Document segment -
___

February 22, 2011
Bad Fever trailer
Here's that aforementioned teaser:
Posted by David Lowery at 3:55 PM
February 20, 2011
A smattering of things:
- The San Francisco Bay Guardian did their Sundance wrap-up last week, and at the fourth spot on their list of the best films was Pioneer. That was quite a thrill.
- Speaking of that film, the SXSW Screening times are out. We're in Shorts Block 1 (alongside another excellent Sundance short, The Strange Ones), and our schedule can be found here. Our first show is the morning of the 12th, and I'm hoping we'll have the whole cast on hand for the Q&A afterwards.
- The night before that is opening night, and Bad Fever (pictured above) is one of the films that will be featured that evening. Between now and then, completely unrelated to that film, I'm going to lose at least ten pounds.
- I'm finishing the third draft of the feature I'm aiming to shoot this coming fall. It's changed a lot, and for the better, but I'm having to deal with that familiar extrication the little things I love. Little gestures, exchanges, passages that are already fully realized in my head right down to the lens and the angle and the speed of a zoom. Most of these, I've come to learn, I love unto themselves. I love the cadence they add to the story, and that is a love which is separate from their effect on the story itself. They're the moments about which I might say I'd like the entire movie to be about, and as pivotal as such instances might be, their narrative integrity has proven fairly plastic - e.g., it doesn't matter so much who whispers in such and such's ear, what matters is the act of whispering itself. It's not as important who bleeds to death in the automobile as it is that someone does indeed expire while the landscape drifts by out the window. So this rewrite has been an exercise of reappropriating and redistributing those moments, so that the script has the same feel I've been after, even as its incident shifts quite a few degrees back towards center.

___

Job - Please state where Pioneer ranked on the San Francisco Bay Guardian's list of the best Sundance films, according to the blog post above.

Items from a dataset
___

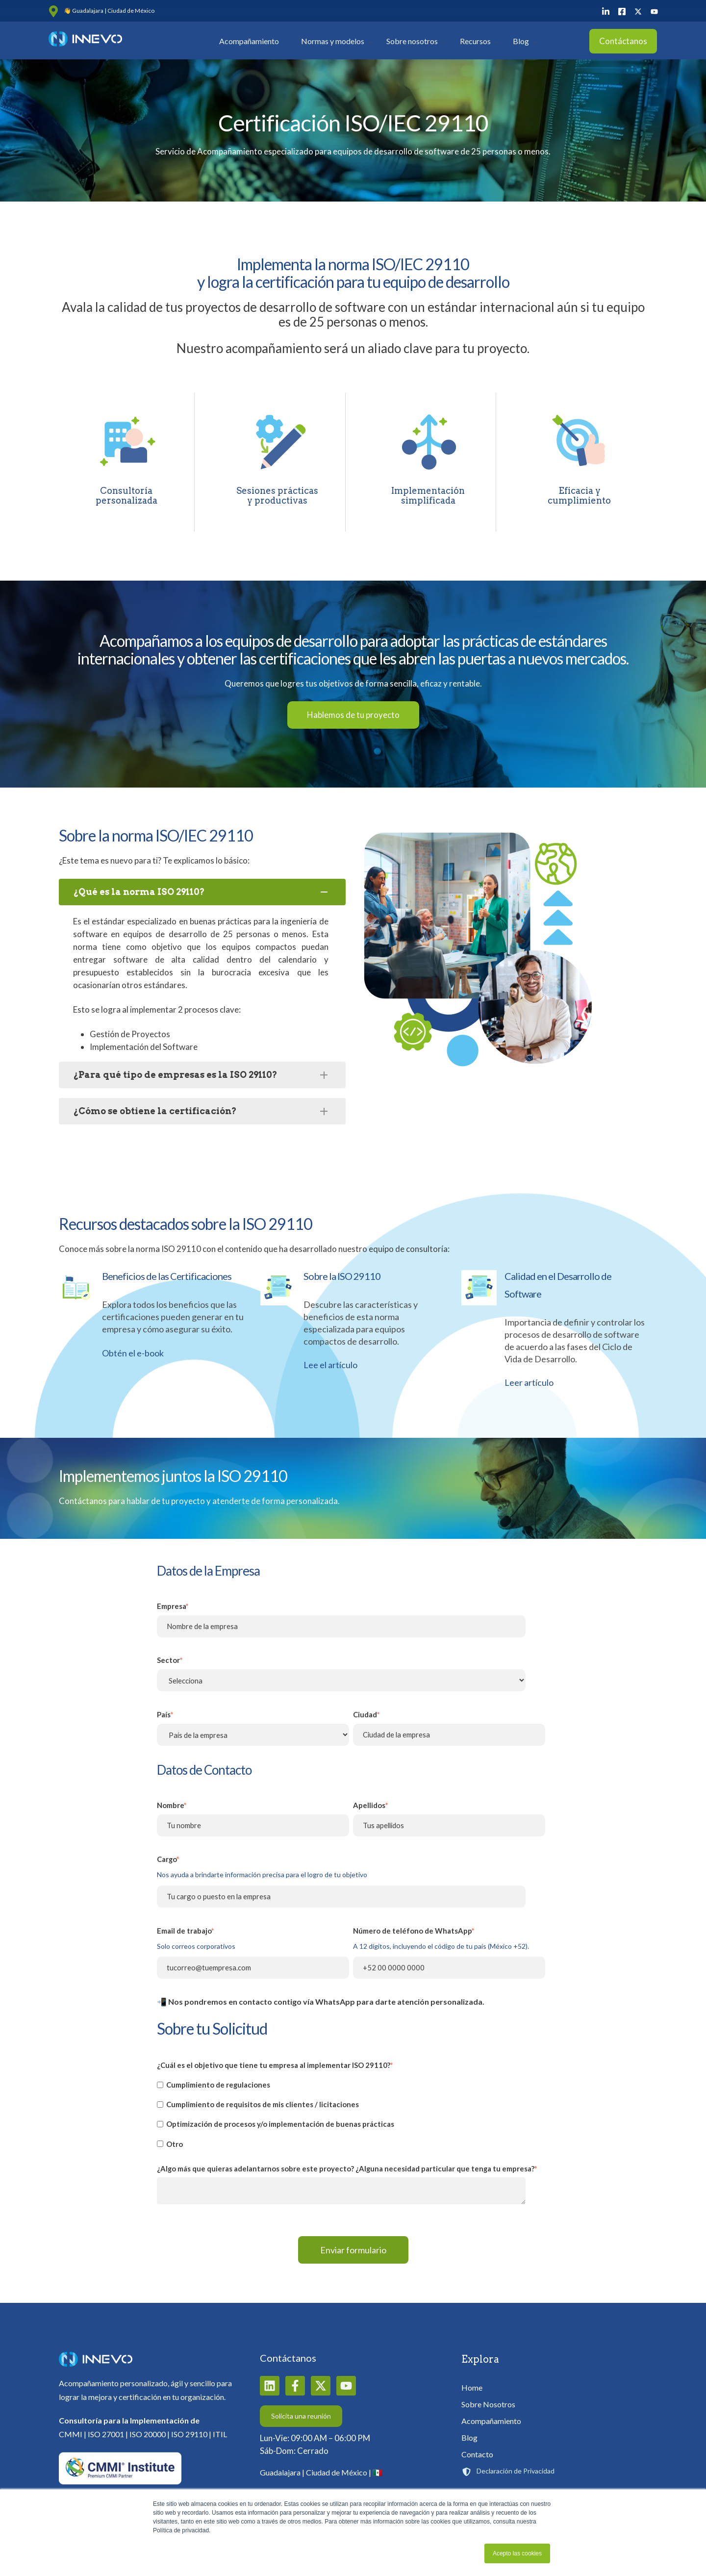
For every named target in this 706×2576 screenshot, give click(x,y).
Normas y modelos (332, 41)
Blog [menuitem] (469, 2437)
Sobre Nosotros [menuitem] (488, 2404)
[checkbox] (351, 2113)
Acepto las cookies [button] (517, 2553)
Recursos (475, 41)
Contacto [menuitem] (477, 2454)
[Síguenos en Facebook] (295, 2386)
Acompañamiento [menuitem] (491, 2420)
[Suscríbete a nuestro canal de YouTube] (346, 2386)
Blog (521, 41)
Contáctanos (623, 41)
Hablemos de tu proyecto (353, 715)
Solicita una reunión (301, 2416)
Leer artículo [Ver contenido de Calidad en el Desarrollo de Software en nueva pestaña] (529, 1382)
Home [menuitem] (471, 2387)
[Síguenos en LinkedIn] (269, 2386)
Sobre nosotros (412, 41)
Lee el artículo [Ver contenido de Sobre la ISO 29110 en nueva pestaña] (330, 1364)
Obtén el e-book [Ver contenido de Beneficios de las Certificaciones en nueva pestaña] (133, 1353)
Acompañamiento (249, 41)
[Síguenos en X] (320, 2386)
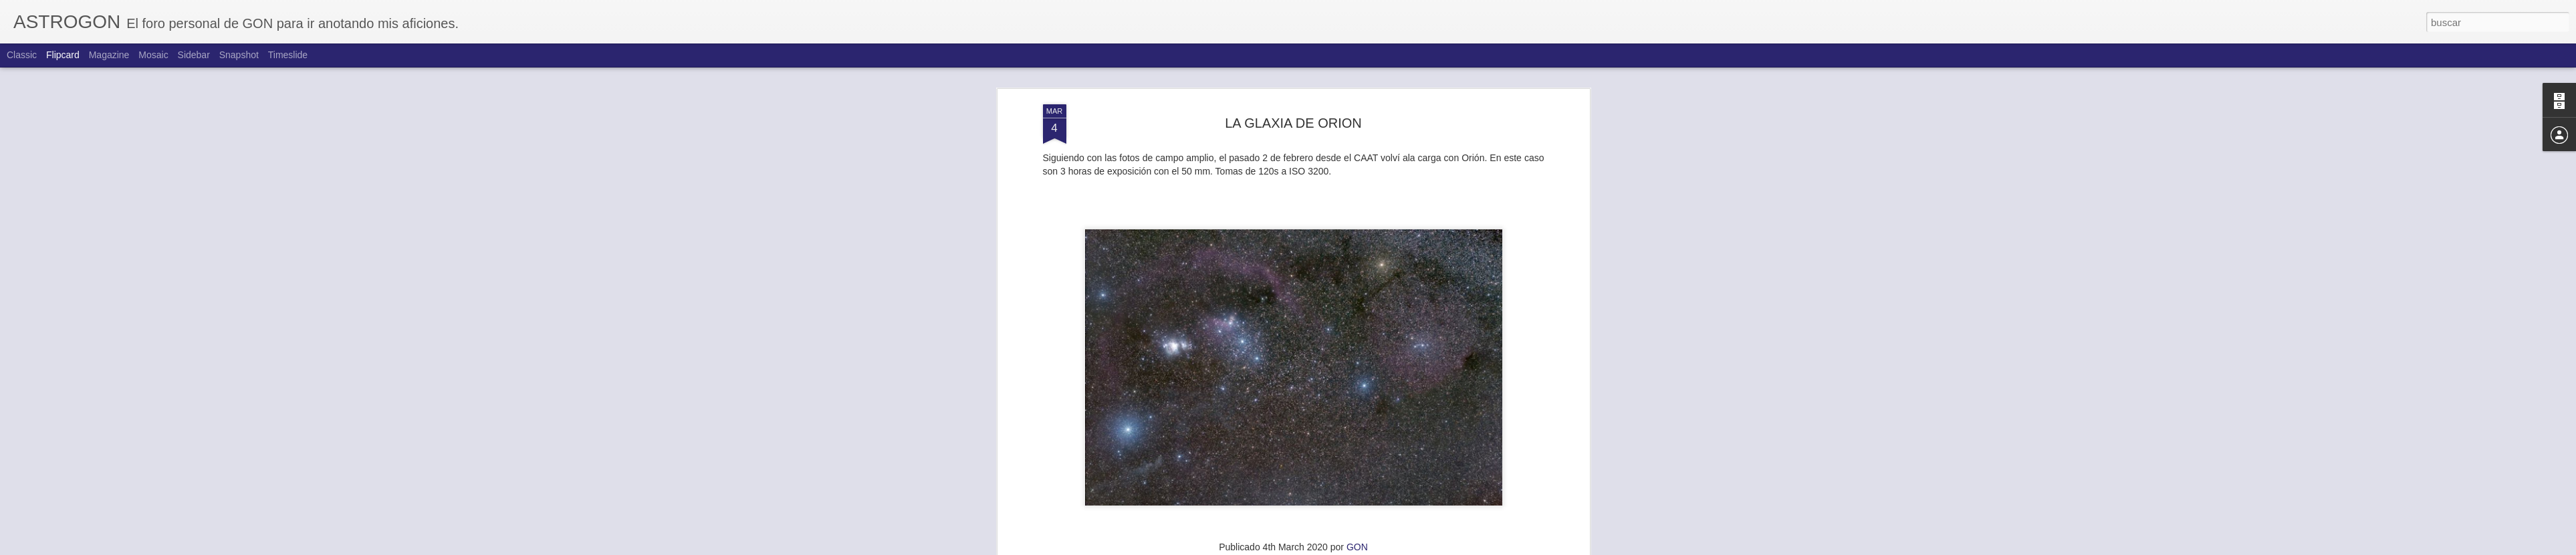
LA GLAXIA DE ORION (1293, 121)
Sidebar (194, 54)
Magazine (109, 54)
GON (1357, 545)
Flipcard (63, 54)
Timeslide (288, 54)
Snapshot (239, 54)
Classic (22, 54)
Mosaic (153, 54)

___

The reply - Fourth.